Following the direct intervention of the imperialist European powers in the mid-19th century, including the First and Second Opium Wars, where their superior steam-powered fleets overwhelmed the small Imperial Chinese Navy that still relied on traditional junks, the Chinese began a naval construction program in the 1880s to meet these threats more effectively. They enlisted British and German assistance, and two s were ordered from Germany.

Dingyuan was 308 ft long overall, with a beam of 59 ft and a draft of 20 ft. She displaced 7220 LT normally and up to 7670 LT at full load.

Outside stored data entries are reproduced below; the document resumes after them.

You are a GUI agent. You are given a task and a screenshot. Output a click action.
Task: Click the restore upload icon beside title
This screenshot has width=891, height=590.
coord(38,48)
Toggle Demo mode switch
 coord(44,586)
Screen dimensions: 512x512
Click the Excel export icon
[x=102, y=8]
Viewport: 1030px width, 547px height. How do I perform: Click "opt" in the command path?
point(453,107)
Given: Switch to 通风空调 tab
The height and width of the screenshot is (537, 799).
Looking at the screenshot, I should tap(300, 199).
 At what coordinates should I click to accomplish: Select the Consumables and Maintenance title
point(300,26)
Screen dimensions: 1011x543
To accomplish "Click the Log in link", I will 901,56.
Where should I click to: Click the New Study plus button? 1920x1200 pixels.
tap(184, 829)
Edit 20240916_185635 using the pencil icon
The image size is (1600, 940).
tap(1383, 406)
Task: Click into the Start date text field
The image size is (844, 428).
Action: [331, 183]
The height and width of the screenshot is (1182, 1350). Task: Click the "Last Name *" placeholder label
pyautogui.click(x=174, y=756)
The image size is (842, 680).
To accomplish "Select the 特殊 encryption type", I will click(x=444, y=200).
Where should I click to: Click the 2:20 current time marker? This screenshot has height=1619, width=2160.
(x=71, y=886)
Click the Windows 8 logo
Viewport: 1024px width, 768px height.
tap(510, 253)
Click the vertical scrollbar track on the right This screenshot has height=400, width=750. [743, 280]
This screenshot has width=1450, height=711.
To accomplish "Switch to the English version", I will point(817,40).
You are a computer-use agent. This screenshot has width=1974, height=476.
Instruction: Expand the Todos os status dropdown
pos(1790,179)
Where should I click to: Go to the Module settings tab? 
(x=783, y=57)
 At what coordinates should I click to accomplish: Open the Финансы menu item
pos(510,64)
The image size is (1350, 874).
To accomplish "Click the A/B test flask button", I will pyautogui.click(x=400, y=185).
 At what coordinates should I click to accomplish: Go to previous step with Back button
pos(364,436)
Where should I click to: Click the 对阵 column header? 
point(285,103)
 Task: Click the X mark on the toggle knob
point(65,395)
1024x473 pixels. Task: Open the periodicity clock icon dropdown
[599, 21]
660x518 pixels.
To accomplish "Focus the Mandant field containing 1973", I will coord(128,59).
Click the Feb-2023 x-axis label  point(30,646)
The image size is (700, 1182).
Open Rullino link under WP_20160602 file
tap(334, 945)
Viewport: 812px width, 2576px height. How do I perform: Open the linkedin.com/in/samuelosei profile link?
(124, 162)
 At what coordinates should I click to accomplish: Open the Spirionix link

She was powered by a pair of compound steam engines that each drove a screw propeller. Steam was provided by eight coal-burning fire-tube boilers that were ducted into a pair of funnels amidships. She was capable of a top speed of 15.7 kn from 7500 ihp. Her crew consisted of 350 officers and enlisted men.

The ship carried a main battery of four 12 in 20-caliber breech-loading guns in two twin-gun turrets that were placed en echelon forward. These were supported by a secondary battery of two 5.9 in guns in a pair of single turrets, one at the bow and the other at the stern. For defense against torpedo boats, she carried a pair of 47 mm Hotchkiss revolver cannon and eight 37 mm Maxim-Nordenfelt quick-firing guns in casemates. Dingyuan was also equipped with three 14 in or 15 in torpedo tubes.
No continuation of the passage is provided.